The difference that appeared in the quality traits of the conventional and organic sites may also result from the changes that appeared in the composition of the protein due to the different field management practices. Notably, lower HMW/LMW and A+B/T and higher G/T and O/T were typical at the organic site compared to the conventional site. Most of these findings were supported by other studies [
23,
112,
113,
114,
122] except that we have found no difference in the gluten index, while other studies did [
123].
Flour protein content and the protein composition determined in our study were found to be affected by environmental fluctuations, in both species, except for UPP in spelt wheat. It seems that the strong genotypic variations, independent of environments, are predominant for UPP in spelt wheat. The significant positive influence of the environment and the lack of significance of G × E interaction on UPP reported in our study are in agreement with previous findings [
75].
Wheat processing quality traits and protein content and composition differed in their response to environmental conditions and growing sites. Based on the variance components calculated by the linear mixed model analysis, the greatest relative contribution of the growing site (E) was found on protein content in spelt wheat, A+B/T in bread and spelt wheat, and on O/T in spelt wheat. This suggests that these traits may be important for use in selection in the targeted environments.

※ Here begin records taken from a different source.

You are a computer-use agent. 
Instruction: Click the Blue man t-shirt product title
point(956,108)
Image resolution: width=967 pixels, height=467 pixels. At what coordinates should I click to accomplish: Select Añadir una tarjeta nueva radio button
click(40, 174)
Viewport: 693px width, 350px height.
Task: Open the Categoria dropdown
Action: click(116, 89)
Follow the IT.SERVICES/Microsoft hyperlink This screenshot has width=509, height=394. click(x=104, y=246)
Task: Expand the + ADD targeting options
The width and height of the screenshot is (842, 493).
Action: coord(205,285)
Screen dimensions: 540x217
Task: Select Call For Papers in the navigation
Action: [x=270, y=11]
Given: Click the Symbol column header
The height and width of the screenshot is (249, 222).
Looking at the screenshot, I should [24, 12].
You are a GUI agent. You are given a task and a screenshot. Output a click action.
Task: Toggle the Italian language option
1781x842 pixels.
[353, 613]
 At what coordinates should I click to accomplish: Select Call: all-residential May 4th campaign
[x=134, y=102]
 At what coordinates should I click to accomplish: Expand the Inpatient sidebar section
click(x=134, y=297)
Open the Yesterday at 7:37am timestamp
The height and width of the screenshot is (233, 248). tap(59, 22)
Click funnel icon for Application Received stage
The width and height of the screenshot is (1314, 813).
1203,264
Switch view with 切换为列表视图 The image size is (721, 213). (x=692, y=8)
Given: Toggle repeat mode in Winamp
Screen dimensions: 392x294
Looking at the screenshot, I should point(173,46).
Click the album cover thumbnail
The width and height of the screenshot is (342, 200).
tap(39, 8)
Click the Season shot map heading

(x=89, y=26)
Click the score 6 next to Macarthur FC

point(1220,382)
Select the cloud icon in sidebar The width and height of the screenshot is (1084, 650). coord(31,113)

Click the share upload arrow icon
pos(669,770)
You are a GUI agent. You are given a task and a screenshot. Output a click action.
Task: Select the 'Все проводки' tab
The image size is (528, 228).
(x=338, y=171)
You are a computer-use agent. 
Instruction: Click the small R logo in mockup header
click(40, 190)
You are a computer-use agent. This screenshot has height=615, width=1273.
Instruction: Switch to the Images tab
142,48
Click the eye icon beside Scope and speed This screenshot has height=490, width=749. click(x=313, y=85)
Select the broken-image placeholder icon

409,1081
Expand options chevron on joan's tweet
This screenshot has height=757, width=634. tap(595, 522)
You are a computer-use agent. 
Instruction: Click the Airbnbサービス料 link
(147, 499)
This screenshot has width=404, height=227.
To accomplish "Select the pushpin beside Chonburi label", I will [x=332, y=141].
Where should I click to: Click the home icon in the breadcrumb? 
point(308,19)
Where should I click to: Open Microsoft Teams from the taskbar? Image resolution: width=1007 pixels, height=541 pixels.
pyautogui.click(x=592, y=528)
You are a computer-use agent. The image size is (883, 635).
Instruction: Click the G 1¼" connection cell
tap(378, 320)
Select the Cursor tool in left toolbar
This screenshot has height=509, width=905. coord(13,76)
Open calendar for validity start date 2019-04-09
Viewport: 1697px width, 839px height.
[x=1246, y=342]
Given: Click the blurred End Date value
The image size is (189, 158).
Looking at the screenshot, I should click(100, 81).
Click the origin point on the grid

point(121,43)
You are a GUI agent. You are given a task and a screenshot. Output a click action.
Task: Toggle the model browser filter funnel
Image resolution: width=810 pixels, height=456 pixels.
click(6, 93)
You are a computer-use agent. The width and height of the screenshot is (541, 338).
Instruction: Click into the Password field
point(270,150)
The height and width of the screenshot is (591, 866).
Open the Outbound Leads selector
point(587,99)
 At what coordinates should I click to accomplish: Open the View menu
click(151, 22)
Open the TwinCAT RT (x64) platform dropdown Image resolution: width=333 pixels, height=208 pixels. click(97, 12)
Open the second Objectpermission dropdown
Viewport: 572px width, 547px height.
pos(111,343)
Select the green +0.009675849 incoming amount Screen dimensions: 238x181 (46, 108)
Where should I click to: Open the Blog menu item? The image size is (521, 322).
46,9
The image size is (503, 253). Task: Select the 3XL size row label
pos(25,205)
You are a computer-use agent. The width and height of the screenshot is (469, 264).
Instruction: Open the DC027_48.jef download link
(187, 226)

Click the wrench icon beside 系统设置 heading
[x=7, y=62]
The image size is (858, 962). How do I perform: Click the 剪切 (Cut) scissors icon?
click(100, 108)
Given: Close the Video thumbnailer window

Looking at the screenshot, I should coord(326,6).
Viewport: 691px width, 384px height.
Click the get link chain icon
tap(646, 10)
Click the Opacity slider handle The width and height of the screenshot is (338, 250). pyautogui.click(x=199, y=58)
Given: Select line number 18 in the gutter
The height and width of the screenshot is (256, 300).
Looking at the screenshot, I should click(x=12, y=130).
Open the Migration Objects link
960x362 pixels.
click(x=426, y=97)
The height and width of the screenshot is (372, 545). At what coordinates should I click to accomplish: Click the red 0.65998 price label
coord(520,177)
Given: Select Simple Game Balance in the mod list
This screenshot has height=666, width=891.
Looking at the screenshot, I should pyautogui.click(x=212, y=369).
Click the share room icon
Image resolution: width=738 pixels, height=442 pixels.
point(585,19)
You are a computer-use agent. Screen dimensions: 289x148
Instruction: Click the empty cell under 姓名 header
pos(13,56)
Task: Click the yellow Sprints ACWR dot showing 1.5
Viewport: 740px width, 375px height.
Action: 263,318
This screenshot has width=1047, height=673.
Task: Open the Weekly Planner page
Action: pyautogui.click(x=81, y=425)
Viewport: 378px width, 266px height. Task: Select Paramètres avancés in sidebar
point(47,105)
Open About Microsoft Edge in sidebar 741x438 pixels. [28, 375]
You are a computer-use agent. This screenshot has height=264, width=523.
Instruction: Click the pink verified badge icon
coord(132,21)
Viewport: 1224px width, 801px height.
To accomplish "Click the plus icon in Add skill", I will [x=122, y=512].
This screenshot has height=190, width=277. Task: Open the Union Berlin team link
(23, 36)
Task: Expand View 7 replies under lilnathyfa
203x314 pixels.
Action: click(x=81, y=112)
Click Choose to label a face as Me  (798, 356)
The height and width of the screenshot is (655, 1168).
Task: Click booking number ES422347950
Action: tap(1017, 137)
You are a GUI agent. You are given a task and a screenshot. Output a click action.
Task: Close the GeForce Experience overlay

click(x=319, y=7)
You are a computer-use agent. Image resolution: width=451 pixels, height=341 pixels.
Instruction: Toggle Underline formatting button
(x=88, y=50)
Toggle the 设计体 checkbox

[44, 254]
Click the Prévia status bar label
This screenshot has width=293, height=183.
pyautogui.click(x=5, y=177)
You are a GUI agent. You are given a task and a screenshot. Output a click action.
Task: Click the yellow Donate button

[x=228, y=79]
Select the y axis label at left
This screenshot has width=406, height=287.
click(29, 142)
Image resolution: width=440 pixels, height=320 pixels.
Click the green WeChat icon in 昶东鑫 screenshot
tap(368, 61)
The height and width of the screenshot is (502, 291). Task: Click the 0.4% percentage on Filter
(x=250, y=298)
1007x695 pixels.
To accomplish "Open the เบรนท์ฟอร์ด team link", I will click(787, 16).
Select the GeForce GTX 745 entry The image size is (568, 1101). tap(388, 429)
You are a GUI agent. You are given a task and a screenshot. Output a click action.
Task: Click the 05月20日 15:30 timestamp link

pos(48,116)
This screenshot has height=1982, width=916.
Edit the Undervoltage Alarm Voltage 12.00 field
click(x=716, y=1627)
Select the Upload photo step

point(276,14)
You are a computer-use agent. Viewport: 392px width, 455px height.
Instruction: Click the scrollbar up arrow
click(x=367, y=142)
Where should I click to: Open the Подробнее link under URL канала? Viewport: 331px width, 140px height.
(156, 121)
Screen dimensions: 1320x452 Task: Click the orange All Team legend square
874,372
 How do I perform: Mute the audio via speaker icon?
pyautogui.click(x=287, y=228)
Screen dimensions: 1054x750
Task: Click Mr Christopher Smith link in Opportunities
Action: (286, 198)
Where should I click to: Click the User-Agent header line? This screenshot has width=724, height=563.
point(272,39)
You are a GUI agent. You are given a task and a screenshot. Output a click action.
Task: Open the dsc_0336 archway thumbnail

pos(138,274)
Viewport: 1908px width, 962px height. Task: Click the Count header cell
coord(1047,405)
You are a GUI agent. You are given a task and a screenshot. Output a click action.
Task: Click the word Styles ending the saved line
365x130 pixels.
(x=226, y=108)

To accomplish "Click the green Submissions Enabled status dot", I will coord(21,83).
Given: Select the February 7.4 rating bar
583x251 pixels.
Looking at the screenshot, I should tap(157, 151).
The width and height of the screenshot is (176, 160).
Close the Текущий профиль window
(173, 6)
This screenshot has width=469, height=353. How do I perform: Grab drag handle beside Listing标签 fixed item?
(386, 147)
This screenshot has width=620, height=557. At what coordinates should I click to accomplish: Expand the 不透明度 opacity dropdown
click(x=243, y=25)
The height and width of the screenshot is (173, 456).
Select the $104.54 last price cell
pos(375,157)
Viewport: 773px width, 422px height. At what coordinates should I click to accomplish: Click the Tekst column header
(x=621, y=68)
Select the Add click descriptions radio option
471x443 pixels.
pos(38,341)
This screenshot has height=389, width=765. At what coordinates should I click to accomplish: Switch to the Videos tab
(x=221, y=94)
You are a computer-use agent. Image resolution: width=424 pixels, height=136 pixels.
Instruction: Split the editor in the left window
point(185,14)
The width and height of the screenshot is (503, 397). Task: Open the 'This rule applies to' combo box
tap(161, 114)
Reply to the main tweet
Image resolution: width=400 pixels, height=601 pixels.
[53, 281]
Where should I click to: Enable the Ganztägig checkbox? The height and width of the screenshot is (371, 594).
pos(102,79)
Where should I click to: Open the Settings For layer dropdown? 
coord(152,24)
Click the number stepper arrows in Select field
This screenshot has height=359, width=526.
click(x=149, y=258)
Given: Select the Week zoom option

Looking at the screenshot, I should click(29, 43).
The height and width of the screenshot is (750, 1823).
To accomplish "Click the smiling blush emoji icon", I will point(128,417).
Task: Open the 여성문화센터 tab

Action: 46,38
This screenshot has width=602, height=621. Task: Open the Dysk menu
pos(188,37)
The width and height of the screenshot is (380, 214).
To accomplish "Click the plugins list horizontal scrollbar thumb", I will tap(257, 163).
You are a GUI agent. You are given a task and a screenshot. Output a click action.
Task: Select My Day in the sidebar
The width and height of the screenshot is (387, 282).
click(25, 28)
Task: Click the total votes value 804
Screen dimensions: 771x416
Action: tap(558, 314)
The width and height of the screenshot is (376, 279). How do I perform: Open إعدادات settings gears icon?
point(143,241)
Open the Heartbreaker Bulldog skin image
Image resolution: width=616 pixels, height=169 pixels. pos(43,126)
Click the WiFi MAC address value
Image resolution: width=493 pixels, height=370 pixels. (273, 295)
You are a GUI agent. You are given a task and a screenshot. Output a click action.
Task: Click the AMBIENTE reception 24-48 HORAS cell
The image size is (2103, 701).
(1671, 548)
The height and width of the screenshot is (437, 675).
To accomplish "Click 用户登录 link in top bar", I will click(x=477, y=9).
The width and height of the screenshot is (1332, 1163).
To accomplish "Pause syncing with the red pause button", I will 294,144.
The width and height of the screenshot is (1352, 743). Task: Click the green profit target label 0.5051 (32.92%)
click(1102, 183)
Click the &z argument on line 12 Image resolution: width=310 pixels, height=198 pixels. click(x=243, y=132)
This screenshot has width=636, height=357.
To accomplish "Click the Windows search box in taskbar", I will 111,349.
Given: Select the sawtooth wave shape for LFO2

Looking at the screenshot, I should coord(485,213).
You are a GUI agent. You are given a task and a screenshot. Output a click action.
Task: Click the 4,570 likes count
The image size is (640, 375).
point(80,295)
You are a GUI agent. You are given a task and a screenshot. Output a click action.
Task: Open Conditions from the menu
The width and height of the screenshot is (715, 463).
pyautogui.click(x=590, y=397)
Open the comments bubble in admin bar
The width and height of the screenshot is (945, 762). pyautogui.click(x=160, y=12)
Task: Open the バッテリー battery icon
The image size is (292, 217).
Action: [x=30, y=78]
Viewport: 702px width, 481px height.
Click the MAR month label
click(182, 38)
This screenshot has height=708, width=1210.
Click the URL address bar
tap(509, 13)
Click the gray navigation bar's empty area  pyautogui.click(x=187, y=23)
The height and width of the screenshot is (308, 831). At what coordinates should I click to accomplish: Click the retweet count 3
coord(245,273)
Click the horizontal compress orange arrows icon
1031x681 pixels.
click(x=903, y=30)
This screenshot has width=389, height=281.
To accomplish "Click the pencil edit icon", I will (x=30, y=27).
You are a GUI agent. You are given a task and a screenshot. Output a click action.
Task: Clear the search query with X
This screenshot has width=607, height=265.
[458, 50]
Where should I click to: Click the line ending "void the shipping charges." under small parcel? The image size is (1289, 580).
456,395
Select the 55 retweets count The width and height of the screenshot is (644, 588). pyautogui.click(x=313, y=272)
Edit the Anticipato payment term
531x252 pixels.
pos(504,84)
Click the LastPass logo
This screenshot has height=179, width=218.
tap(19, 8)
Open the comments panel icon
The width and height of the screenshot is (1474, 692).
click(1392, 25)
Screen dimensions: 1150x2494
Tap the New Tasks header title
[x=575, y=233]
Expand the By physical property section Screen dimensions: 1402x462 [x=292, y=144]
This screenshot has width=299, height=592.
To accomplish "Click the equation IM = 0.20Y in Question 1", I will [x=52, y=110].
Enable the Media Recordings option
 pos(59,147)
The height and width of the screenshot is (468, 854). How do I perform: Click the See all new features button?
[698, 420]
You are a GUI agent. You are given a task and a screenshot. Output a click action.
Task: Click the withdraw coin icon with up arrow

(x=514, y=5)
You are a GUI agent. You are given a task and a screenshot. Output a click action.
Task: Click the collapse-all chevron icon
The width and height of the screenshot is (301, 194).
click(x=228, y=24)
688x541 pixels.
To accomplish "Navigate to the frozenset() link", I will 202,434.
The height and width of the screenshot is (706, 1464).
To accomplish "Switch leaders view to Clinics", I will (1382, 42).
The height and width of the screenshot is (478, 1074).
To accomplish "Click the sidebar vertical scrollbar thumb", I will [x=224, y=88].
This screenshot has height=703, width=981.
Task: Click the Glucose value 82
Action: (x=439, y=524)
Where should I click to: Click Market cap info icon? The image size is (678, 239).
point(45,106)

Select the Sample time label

The considerable effect of the G × E interaction was also found in this study for Glu/Gli, UPP, HMW/LMW and G/T. Significant effect of G × E, including management practices effect, were determined for HMW/LMW in bread wheat by Triboi et al. [
124]. The information of the influence of G × E interaction on quality and protein processing traits is important for wheat breeders as the considerable interaction could contribute to hampering the selection process when genotype performance varies across the testing environments, but equally to a better choice of varieties for quality enhancement for certain environments.